The pollution from Mayak never really stopped, either. Radioactive waste-water continues to be dumped in ponds around and connected to the Techa river. In all the local villages Greenpeace Russia found highly elevated strontium-90 levels. The same levels as found in the evacuated village of Muslyumovo.

Rosatom already acknowledged several times that water is seeping out of the ponds into the Techa river system. And the people of Muslyumovo and it's surroundings are still depending on that water for their gardens. Still, Rosatom continues to dump its waste into the ponds. But, they are not called “ponds” anymore. They are now called “special industrial ponds”, “objects of nuclear energy use”, and the dumping is called “inserting liquid radioactive waste for storage”.
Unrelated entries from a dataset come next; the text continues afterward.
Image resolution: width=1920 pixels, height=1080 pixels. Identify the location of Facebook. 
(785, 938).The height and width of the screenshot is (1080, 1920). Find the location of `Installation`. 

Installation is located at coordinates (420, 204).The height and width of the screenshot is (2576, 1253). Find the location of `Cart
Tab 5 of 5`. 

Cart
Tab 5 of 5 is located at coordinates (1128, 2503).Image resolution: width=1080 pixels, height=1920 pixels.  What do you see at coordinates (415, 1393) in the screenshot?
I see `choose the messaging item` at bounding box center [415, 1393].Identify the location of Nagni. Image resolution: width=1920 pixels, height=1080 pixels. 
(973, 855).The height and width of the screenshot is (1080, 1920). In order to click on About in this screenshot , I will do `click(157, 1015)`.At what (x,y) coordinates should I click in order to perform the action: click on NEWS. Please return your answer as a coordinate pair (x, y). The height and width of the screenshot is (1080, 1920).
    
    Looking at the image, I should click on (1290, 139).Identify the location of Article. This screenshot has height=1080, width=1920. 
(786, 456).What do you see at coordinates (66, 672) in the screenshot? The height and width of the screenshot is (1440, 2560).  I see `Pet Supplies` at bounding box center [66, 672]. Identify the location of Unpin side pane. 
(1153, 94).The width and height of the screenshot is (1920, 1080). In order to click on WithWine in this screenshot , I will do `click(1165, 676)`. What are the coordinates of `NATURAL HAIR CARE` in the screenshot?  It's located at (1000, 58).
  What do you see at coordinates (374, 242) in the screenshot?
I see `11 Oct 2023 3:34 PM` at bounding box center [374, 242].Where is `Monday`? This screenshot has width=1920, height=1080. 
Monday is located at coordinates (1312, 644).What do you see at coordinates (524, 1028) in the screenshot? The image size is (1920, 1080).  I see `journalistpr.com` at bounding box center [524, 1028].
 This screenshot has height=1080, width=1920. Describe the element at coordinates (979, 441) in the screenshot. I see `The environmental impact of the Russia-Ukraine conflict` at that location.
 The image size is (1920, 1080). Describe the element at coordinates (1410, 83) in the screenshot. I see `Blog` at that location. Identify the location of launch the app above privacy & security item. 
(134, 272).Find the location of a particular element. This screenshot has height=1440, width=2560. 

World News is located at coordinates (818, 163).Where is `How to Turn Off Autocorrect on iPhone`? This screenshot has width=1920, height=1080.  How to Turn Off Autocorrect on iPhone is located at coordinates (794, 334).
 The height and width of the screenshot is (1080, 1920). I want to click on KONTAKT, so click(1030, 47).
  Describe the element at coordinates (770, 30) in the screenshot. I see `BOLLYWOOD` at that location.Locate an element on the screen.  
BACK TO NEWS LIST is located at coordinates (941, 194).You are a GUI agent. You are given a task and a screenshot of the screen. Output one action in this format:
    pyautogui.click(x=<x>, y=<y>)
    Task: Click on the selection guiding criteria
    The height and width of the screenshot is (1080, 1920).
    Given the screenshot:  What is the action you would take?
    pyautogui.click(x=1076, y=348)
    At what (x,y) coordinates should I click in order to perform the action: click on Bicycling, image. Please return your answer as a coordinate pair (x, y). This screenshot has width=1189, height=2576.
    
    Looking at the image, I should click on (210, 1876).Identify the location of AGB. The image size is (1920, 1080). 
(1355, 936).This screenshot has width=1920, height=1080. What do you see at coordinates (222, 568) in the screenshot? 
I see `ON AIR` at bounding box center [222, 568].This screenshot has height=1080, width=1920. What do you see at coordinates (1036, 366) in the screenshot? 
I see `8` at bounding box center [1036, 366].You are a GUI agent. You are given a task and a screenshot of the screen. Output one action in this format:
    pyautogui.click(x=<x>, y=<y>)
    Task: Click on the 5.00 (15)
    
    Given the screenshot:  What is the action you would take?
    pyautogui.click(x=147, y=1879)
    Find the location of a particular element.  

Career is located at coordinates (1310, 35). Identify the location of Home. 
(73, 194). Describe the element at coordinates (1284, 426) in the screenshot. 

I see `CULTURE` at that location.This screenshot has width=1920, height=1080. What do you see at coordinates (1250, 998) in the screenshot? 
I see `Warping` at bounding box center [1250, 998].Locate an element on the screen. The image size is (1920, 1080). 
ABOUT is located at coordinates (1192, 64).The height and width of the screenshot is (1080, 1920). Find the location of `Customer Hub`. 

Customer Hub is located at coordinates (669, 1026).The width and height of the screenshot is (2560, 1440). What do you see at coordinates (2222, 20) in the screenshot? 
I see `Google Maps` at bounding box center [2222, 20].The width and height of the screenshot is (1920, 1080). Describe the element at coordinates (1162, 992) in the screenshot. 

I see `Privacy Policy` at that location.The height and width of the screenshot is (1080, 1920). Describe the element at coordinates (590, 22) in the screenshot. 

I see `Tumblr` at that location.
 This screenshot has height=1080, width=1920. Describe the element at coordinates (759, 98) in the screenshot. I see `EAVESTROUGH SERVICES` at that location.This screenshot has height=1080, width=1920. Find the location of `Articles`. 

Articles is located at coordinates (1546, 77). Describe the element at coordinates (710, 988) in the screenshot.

Heinz Smital (left) and Florian Kasser (center), anti nuclear program staff members, sample cow milk at a private house in the village of Muslyumovo, located near the Mayak nuclear complex. Different Nuclear Power Plant providers in Europe, like AXPO in Switzerland or AREVA in France, are provided by reprocessed nuclear fuel, coming from Mayak. The nuclear complex around Mayak is one of the most radioactive wasted landscapes in the world and is closed for journalists or international investigation.Sampling milk in Muslyumovo. 19 November, 2010.

Mayak is everywhere. Rosatom may be polluting a Mayak near you: by reprocessing spent nuclear fuel from your nearby nuclear power station, by building a nuclear power station that will later send its spent fuel to Russia for reprocessing, or by loading your neighbouring nuclear plant with reprocessed uranium fuel from Mayak.

Rosatom’s operation in Mayak illustrates that the nuclear industry is not interested in people. After all, 60 years since the disaster the people around Mayak are “a sort of radioactive waste”.

Jan Haverkamp is an expert consultant on nuclear energy and energy policy for Greenpeace Central and Eastern Europe and part of Greenpeace’s Radiation Protection Advisors team.